Your instructions >>
Return the records below exactly as they are written.

(Collected data entries)
--

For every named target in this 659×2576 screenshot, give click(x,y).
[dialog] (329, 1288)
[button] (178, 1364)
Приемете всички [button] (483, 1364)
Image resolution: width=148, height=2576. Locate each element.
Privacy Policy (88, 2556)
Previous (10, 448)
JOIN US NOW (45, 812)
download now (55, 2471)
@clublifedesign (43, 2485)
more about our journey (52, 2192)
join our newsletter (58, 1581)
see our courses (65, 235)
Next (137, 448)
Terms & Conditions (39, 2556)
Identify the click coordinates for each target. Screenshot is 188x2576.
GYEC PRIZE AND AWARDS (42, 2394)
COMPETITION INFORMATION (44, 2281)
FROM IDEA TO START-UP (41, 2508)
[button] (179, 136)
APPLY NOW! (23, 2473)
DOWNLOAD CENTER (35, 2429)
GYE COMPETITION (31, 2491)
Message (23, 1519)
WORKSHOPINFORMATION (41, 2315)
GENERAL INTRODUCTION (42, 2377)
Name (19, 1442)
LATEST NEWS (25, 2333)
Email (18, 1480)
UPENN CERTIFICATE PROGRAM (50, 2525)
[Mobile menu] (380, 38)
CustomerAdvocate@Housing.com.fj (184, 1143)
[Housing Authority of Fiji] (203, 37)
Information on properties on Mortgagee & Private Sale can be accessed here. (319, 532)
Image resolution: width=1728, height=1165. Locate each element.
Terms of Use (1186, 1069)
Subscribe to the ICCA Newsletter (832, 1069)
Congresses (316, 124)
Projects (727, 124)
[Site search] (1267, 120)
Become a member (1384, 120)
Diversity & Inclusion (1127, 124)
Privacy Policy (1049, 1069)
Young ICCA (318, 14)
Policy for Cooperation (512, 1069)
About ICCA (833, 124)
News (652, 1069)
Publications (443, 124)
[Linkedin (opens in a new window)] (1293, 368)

--

Task answer >>
For every named target in this 659×2576 screenshot, give click(x,y).
[dialog] (329, 1288)
[button] (178, 1364)
Приемете всички [button] (483, 1364)
Image resolution: width=148, height=2576. Locate each element.
Privacy Policy (88, 2556)
Previous (10, 448)
JOIN US NOW (45, 812)
download now (55, 2471)
@clublifedesign (43, 2485)
more about our journey (52, 2192)
join our newsletter (58, 1581)
see our courses (65, 235)
Next (137, 448)
Terms & Conditions (39, 2556)
Identify the click coordinates for each target. Screenshot is 188x2576.
GYEC PRIZE AND AWARDS (42, 2394)
COMPETITION INFORMATION (44, 2281)
FROM IDEA TO START-UP (41, 2508)
[button] (179, 136)
APPLY NOW! (23, 2473)
DOWNLOAD CENTER (35, 2429)
GYE COMPETITION (31, 2491)
Message (23, 1519)
WORKSHOPINFORMATION (41, 2315)
GENERAL INTRODUCTION (42, 2377)
Name (19, 1442)
LATEST NEWS (25, 2333)
Email (18, 1480)
UPENN CERTIFICATE PROGRAM (50, 2525)
[Mobile menu] (380, 38)
CustomerAdvocate@Housing.com.fj (184, 1143)
[Housing Authority of Fiji] (203, 37)
Information on properties on Mortgagee & Private Sale can be accessed here. (319, 532)
Image resolution: width=1728, height=1165. Locate each element.
Terms of Use (1186, 1069)
Subscribe to the ICCA Newsletter (832, 1069)
Congresses (316, 124)
Projects (727, 124)
[Site search] (1267, 120)
Become a member (1384, 120)
Diversity & Inclusion (1127, 124)
Privacy Policy (1049, 1069)
Young ICCA (318, 14)
Policy for Cooperation (512, 1069)
About ICCA (833, 124)
News (652, 1069)
Publications (443, 124)
[Linkedin (opens in a new window)] (1293, 368)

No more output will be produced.